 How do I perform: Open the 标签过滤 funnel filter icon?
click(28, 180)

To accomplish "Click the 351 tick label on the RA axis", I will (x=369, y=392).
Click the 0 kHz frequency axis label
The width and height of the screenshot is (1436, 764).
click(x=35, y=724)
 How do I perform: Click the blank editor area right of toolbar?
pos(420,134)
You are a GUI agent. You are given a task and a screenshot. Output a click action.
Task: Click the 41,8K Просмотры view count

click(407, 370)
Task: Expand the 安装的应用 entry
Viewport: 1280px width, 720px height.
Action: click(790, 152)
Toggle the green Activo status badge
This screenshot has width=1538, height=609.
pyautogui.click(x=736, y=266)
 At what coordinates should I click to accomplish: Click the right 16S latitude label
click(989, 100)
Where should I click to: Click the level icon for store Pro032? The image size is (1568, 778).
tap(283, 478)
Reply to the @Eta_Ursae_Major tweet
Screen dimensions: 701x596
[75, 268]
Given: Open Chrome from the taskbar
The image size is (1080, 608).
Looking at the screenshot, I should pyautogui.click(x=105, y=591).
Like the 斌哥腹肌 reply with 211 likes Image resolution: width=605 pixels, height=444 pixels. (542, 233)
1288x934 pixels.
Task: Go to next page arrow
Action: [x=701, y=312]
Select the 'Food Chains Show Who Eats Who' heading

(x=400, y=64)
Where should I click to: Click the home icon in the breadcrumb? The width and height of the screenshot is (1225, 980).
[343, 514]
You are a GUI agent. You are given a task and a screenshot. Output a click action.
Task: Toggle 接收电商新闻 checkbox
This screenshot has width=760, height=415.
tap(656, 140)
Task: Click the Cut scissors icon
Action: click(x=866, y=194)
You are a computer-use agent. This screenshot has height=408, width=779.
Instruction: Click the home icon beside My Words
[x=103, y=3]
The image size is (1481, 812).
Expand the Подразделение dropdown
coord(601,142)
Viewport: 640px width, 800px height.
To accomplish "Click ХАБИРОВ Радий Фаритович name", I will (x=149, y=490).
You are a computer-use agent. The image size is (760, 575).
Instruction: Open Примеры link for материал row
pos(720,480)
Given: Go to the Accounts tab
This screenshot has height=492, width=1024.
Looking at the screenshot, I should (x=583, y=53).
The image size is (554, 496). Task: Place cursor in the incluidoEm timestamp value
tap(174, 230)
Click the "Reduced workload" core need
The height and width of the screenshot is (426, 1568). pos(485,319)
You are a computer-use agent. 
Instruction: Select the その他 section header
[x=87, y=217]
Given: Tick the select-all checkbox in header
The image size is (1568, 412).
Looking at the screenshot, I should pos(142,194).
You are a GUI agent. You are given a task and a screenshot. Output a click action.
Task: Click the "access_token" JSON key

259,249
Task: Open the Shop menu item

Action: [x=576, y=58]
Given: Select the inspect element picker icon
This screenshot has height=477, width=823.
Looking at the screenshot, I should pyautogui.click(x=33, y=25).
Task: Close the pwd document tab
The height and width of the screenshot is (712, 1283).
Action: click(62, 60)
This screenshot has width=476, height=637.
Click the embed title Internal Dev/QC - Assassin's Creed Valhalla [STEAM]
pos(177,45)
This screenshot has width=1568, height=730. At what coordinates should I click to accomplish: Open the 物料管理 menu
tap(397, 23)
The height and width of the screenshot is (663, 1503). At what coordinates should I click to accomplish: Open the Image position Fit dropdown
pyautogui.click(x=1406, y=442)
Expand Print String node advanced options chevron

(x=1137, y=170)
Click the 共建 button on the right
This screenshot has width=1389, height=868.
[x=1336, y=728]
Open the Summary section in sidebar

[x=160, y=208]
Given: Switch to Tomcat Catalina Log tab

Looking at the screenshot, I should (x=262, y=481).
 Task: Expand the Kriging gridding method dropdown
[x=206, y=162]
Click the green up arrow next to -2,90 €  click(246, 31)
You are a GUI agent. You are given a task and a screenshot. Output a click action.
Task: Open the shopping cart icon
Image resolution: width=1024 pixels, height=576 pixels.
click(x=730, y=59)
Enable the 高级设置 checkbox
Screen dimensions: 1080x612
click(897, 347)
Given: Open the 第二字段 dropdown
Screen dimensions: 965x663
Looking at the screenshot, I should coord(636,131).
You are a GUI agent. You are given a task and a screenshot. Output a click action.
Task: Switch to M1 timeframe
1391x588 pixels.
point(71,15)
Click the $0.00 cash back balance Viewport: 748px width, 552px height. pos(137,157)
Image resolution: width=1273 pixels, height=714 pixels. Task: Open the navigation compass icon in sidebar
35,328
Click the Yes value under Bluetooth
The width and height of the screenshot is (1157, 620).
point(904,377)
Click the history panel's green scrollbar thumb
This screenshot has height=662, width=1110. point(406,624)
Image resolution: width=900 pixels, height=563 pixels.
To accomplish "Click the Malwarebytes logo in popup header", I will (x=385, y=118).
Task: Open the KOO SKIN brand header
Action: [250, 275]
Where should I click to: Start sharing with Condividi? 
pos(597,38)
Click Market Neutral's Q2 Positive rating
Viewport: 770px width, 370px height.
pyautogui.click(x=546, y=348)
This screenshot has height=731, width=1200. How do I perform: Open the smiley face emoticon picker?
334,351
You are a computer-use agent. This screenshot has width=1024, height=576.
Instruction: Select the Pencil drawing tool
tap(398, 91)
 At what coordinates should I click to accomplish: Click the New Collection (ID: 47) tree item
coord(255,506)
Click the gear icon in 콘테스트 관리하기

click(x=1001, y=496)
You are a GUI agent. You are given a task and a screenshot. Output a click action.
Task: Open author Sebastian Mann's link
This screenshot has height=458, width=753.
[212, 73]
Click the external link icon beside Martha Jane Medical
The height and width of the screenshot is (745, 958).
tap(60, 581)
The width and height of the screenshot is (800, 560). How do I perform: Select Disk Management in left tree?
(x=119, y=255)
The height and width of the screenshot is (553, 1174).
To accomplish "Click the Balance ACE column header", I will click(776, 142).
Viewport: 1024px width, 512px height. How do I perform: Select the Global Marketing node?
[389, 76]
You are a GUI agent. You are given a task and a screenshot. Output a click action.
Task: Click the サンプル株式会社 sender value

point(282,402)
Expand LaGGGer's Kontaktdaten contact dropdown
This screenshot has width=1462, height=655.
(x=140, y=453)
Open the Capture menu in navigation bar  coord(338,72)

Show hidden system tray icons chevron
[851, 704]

======

> [Aim of the task]: Each line from the one containing "Viewport: 1024px width, 512px" to the final line above should be written out exactly; please omit the others.

> [Finished exercise]:
Viewport: 1024px width, 512px height. How do I perform: Select the Global Marketing node?
[389, 76]
You are a GUI agent. You are given a task and a screenshot. Output a click action.
Task: Click the サンプル株式会社 sender value

point(282,402)
Expand LaGGGer's Kontaktdaten contact dropdown
This screenshot has width=1462, height=655.
(x=140, y=453)
Open the Capture menu in navigation bar  coord(338,72)

Show hidden system tray icons chevron
[851, 704]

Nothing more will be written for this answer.